The GLMSELECT Procedure

Macro Variables Containing Selected Models

Often you might want to perform postselection analysis by using other SAS procedures. To facilitate this, PROC GLMSELECT saves the list of selected effects in a macro variable. This list does not explicitly include the intercept so that you can use it in the MODEL statement of other SAS/STAT regression procedures.

The following table describes the macro variables that PROC GLMSELECT creates. Note that when BY processing is used, one macro variable, indexed by the BY group number, is created for each BY group.

Macro Variable

Description

No BY processing

_GLSIND1

Selected model

BY processing

_GLSNUMBYS

Number of BY groups

_GLSIND1

Selected model for BY group 1

_GLSIND2

Selected model for BY group 2

 

You can use the macro variable _GLSIND as a synonym for _GLSIND1. If you do not use BY processing, _GLSNUMBYS is still defined and has the value 1.

To aid in associating indexed macro variables with the appropriate observations when BY processing is used, PROC GLMSELECT creates a variable _BY_ in the output data set specified in an OUTPUT statement (see the section OUTPUT Statement) that tags observations with an index that matches the index of the appropriate macro variable.

The following statements create a data set with two BY groups and run PROC GLMSELECT to select a model for each BY group.

data one(drop=i j);
   array x{5} x1-x5;
   do i=1 to 1000;
      classVar = mod(i,4)+1;  
      do j=1 to 5;
         x{j} = ranuni(1);
      end;   
      if i<400 then do;
         byVar = 'group 1'; 
         y     = 3*classVar+7*x2+5*x2*x5+rannor(1);
      end;
      else do;
         byVar = 'group 2'; 
         y     = 2*classVar+x5+rannor(1);
      end;
      output;
   end;
run;
proc glmselect data=one;
   by     byVar;
   class  classVar;
   model  y = classVar x1|x2|x3|x4|x5 @2 /
                  selection=stepwise(stop=aicc);
   output out=glmselectOutput;
run;

The preceding PROC GLMSELECT step produces three macro variables:

Macro Variable

Value

Description

_GLSNUMBYS

2

Number of BY groups

_GLSIND1

classVar x2 x2*x5

Selected model for the first BY group

_GLSIND2

classVar x5

Selected model for the second BY group

You can now leverage these macro variables and the output data set created by PROC GLMSELECT to perform postselection analyses that match the selected models with the appropriate BY-group observations. For example, the following statements create and run a macro that uses PROC GLM to perform LSMeans analyses.

%macro LSMeansAnalysis;
   %do i=1 %to &_GLSNUMBYS;
      title1  "Analysis Using the Selected Model for BY group number &i";
      title2 "Selected Effects: &&_GLSIND&i";

      ods select LSMeans;
      proc glm data=glmselectOutput(where = (_BY_ = &i));
         class classVar;
         model y = &&_GLSIND&i;
         lsmeans classVar;
      run;quit;
   %end;
%mend;
%LSMeansAnalysis;

The LSMeans analysis output from PROC GLM is shown in Figure 48.16.

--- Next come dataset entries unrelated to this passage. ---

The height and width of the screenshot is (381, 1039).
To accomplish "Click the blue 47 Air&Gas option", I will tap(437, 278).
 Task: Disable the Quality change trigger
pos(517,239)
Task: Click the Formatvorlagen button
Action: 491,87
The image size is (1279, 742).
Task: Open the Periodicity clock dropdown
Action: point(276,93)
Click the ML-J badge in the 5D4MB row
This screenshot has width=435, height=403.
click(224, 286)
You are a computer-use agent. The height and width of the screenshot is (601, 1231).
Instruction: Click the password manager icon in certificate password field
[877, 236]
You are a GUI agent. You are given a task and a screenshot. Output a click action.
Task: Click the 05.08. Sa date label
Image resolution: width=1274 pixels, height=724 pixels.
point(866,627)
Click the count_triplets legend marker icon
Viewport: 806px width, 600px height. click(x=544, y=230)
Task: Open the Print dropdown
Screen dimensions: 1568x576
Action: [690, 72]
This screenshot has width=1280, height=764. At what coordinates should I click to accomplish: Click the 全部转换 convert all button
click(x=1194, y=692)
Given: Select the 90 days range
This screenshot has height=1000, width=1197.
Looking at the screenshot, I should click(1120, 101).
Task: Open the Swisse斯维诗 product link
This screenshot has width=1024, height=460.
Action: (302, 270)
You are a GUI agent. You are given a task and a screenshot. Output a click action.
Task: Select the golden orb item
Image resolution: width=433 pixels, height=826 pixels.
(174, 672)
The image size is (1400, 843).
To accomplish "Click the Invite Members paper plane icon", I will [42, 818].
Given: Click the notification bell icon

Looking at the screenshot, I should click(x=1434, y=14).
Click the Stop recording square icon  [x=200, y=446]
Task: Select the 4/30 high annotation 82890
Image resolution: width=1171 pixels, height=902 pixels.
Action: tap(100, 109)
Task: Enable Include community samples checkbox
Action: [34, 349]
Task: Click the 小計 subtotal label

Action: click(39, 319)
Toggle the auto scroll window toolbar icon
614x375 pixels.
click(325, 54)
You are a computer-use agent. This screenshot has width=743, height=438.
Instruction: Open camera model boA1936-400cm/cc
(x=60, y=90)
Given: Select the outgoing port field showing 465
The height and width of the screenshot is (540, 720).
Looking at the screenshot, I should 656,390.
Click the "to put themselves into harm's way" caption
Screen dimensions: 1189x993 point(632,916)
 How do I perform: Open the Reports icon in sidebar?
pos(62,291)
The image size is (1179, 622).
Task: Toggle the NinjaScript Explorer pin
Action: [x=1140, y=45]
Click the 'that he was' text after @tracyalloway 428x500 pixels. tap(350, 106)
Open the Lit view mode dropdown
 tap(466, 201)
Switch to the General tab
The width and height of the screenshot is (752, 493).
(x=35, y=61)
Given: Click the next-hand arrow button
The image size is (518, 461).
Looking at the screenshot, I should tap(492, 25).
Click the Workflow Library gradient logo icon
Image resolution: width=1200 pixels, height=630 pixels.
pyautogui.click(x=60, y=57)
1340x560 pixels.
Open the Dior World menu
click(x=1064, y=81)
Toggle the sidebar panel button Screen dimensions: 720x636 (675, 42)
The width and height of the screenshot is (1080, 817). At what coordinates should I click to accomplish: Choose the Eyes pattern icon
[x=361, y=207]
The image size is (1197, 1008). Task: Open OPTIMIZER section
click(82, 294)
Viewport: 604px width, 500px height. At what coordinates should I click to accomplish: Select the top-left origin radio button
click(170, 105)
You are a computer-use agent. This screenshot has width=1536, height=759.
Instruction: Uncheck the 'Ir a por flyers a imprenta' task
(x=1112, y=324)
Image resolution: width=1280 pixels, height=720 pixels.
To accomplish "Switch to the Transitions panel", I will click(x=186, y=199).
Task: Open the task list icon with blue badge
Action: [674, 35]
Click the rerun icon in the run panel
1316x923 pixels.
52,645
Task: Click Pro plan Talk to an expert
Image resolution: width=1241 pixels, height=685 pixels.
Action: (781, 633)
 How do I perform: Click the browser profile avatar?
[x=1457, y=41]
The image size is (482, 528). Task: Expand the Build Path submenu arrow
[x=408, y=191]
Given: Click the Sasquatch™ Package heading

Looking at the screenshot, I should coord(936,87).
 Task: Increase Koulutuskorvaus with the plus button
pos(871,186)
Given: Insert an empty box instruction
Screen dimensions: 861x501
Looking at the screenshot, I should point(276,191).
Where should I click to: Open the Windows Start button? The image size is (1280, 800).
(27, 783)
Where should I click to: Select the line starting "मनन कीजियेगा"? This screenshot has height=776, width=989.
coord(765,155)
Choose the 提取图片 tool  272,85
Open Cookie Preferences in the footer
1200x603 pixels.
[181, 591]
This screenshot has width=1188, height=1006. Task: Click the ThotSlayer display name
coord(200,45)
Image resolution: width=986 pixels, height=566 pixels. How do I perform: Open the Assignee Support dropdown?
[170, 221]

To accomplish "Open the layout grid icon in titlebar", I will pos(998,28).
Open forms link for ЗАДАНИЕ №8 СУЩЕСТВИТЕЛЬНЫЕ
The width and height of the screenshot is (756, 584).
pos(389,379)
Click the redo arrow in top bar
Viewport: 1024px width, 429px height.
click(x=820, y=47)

Figure 48.16: LS-Means Analyses for Selected Models

Analysis Using the Selected Model for BY group number 1
Selected Effects: classVar x2 x2*x5

The GLM Procedure
Least Squares Means

classVar y LSMEAN
1 7.8832052
2 10.9528618
3 13.9412216
4 16.7929355

Analysis Using the Selected Model for BY group number 2
Selected Effects: classVar x5

The GLM Procedure
Least Squares Means

classVar y LSMEAN
1 2.46805014
2 4.52102826
3 6.53369479
4 8.49354763